Keep learning Bash and troubleshooting
Add logging when running the uptime script from cron
If cron runs silently, troubleshooting becomes annoying. Log the timestamp, URL and result so you can see what happened later.
# Run every 5 minutes and append output to a log
*/5 * * * * /home/user/bin/check-website.sh https://example.com >> /home/user/logs/uptime.log 2>&1
2026-05-05 09:00:01 OK https://example.com HTTP 200
2026-05-05 09:05:01 OK https://example.com HTTP 200
2026-05-05 09:10:02 ERROR https://example.com timeoutFrequently Asked Questions
Can curl be used for uptime monitoring?
Yes. curl can check whether a URL responds, return HTTP status codes and fail on connection or timeout issues.

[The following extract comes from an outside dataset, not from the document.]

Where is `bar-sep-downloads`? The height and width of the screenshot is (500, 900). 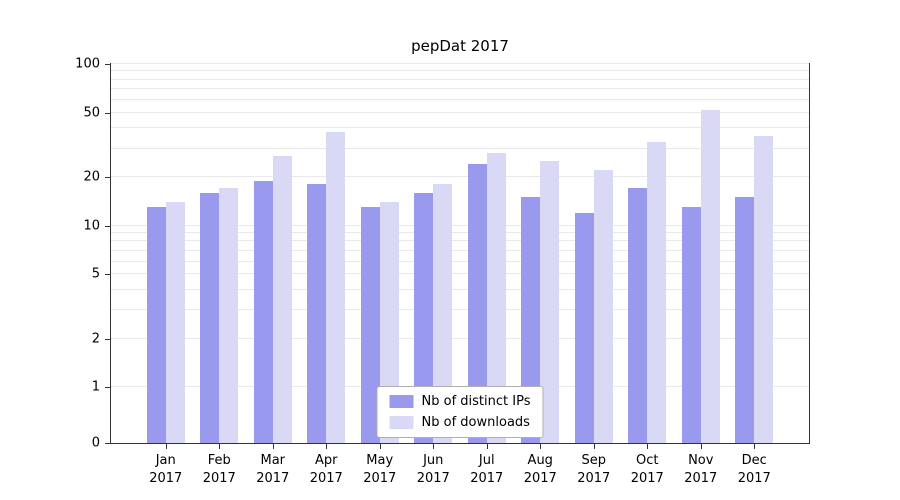
bar-sep-downloads is located at coordinates (603, 306).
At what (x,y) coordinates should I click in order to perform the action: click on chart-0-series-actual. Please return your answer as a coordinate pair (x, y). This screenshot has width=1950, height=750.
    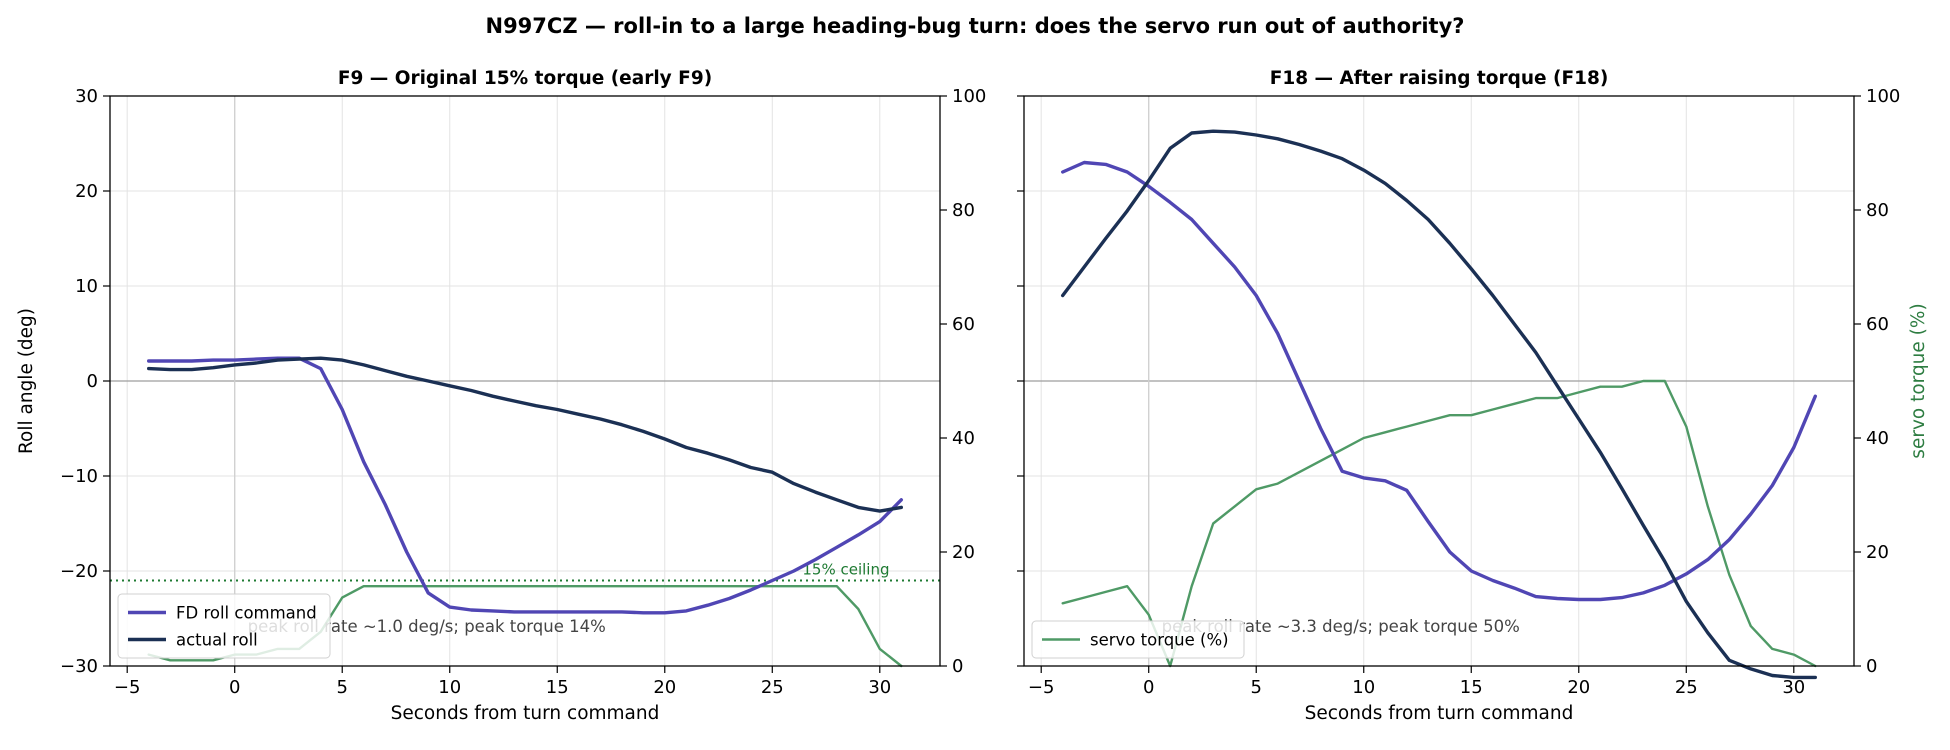
    Looking at the image, I should click on (524, 434).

What curl options are useful for uptime scripts?
Useful options include -f for HTTP failures, -s for silent mode, -S for errors, -L for redirects and --max-time for timeouts.
Should uptime scripts run from cron?
Cron is fine for simple checks, but log the output and consider alerting if the check is important.
What HTTP status code means a website is OK?
Usually 200 means OK, but some valid sites may return 301 or 302 redirects depending on the URL.